What this task involves: Read through the lines below and copy the ones holding the string "pixels".

──────── Given records

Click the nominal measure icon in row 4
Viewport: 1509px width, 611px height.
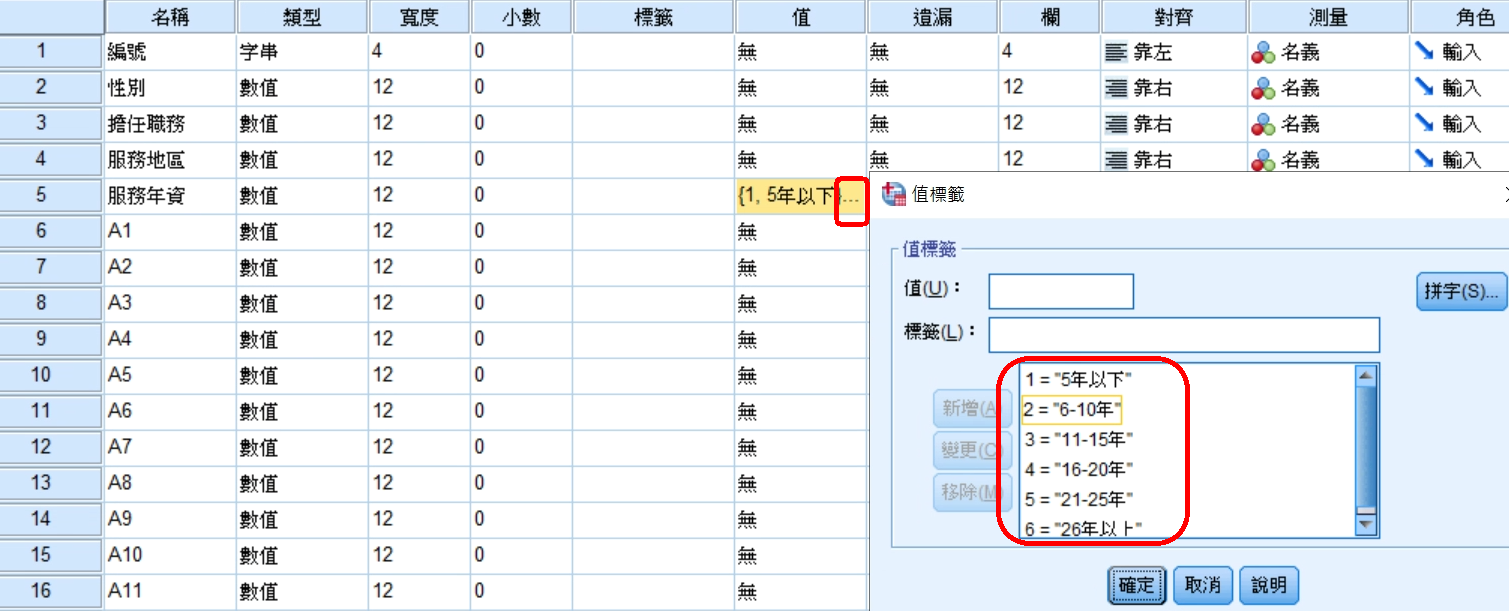[1263, 160]
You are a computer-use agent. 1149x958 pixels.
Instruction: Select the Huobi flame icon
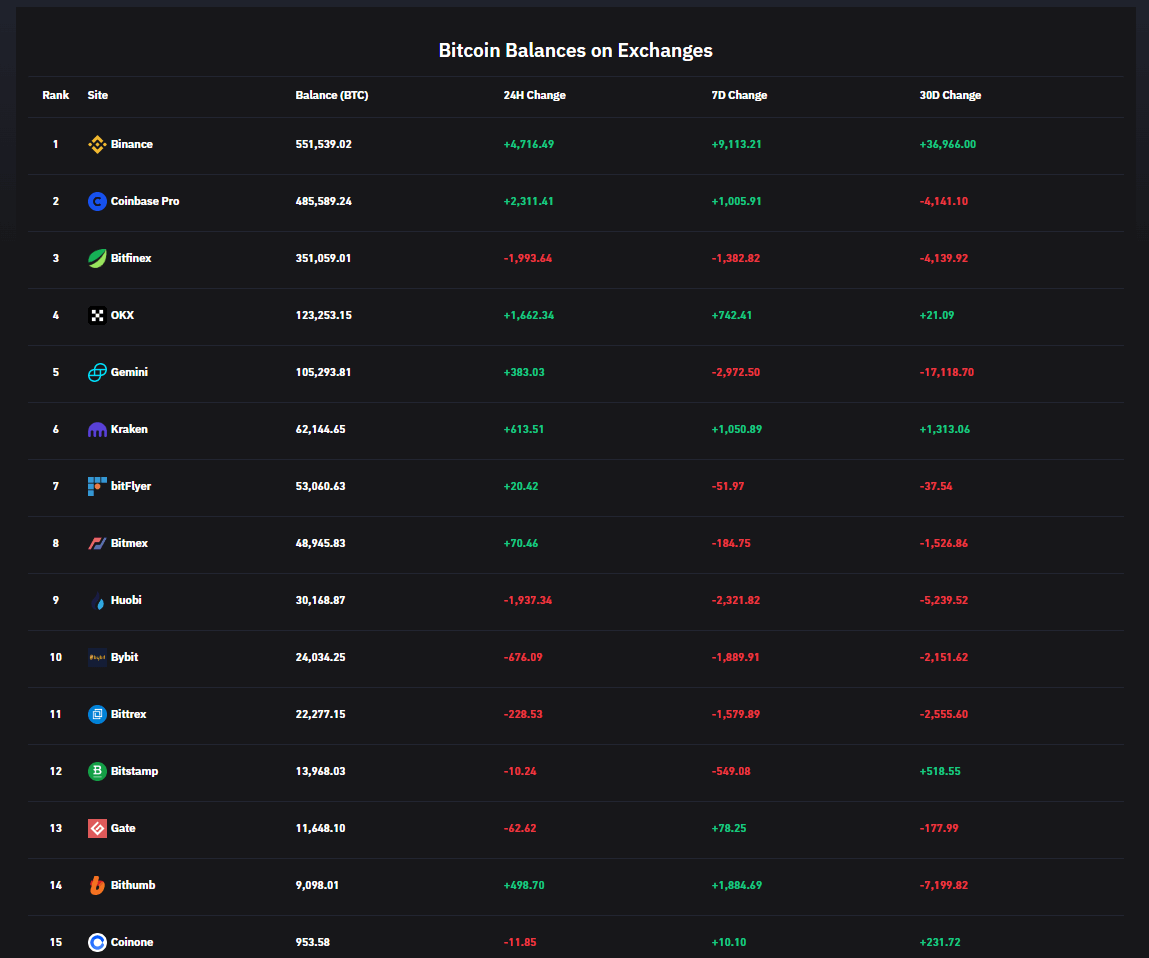coord(96,600)
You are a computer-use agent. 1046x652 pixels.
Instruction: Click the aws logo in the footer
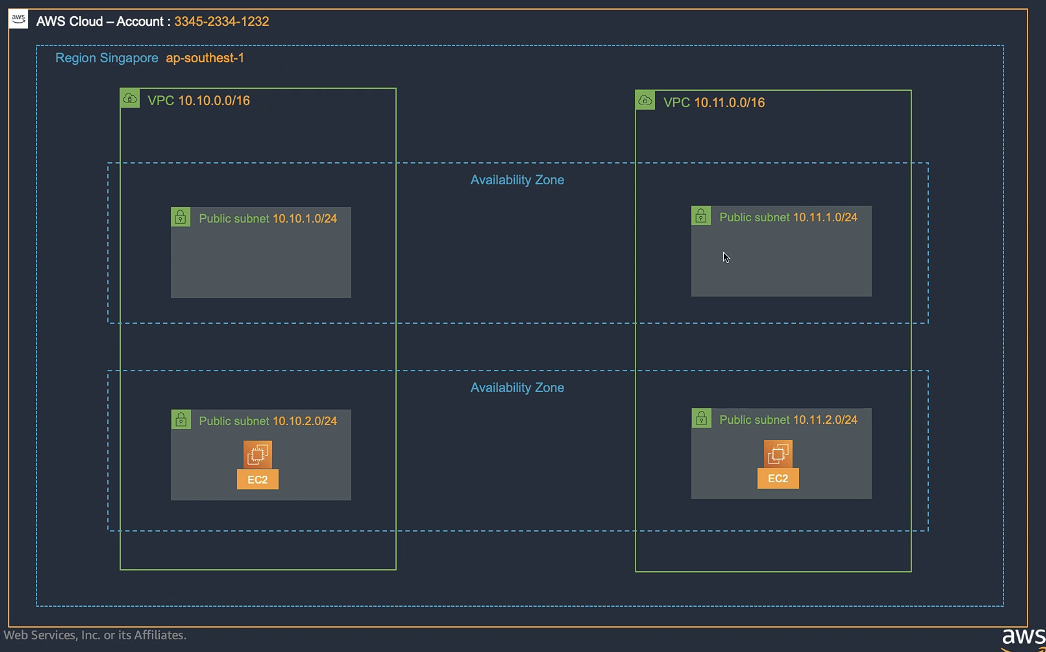(x=1023, y=638)
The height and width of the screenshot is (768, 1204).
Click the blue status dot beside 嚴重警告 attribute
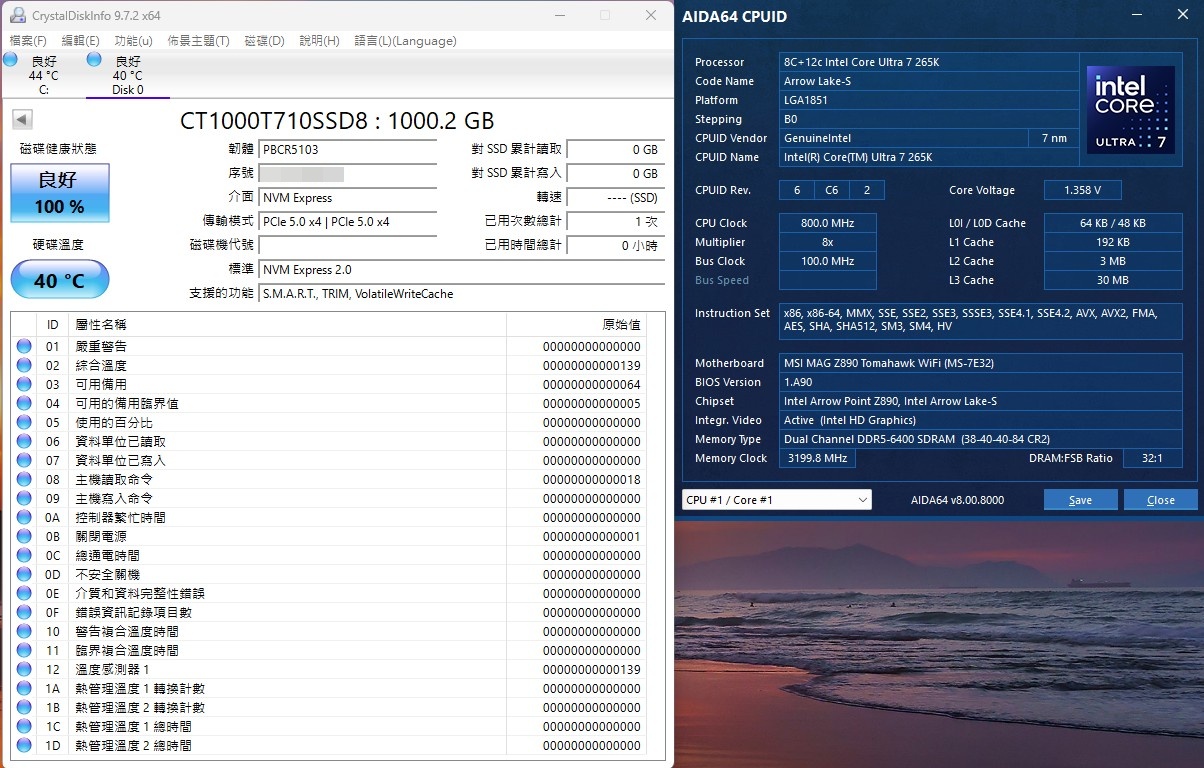22,346
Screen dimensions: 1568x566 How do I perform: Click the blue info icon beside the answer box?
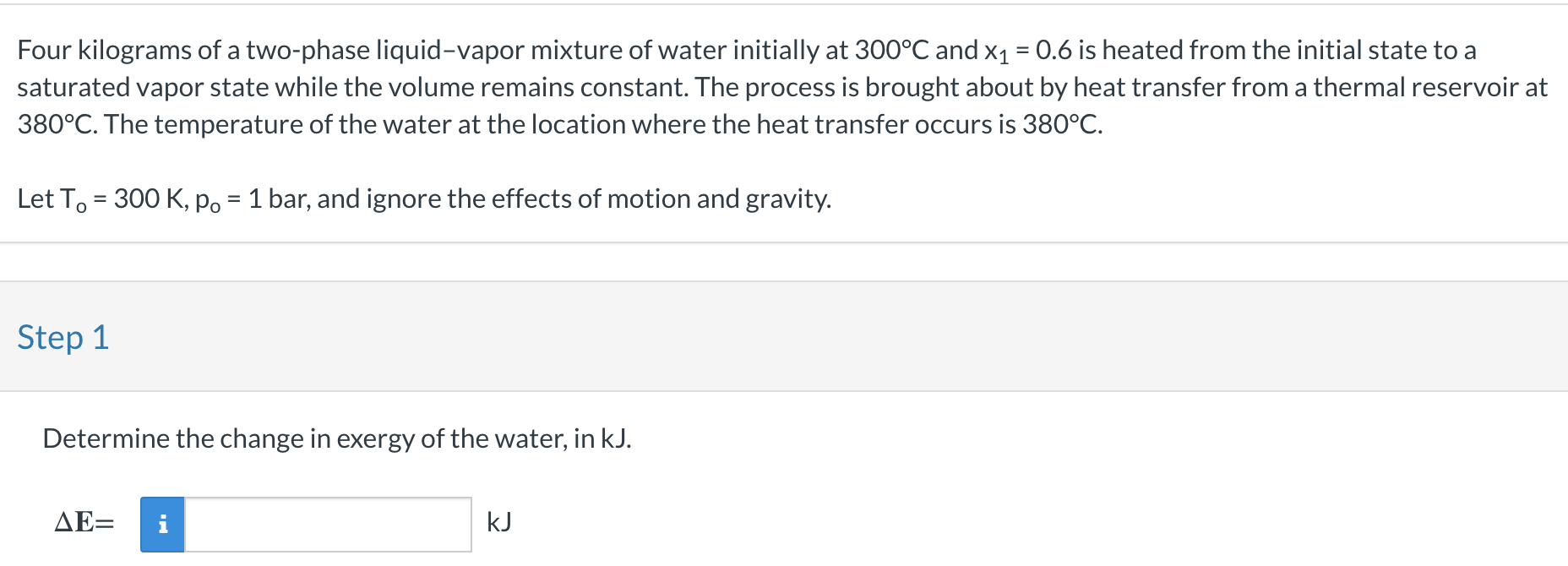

────────────────

Output of the task:
You are a computer-use agent. 1149x958 pixels.
You are a computer-use agent. 1046x652 pixels.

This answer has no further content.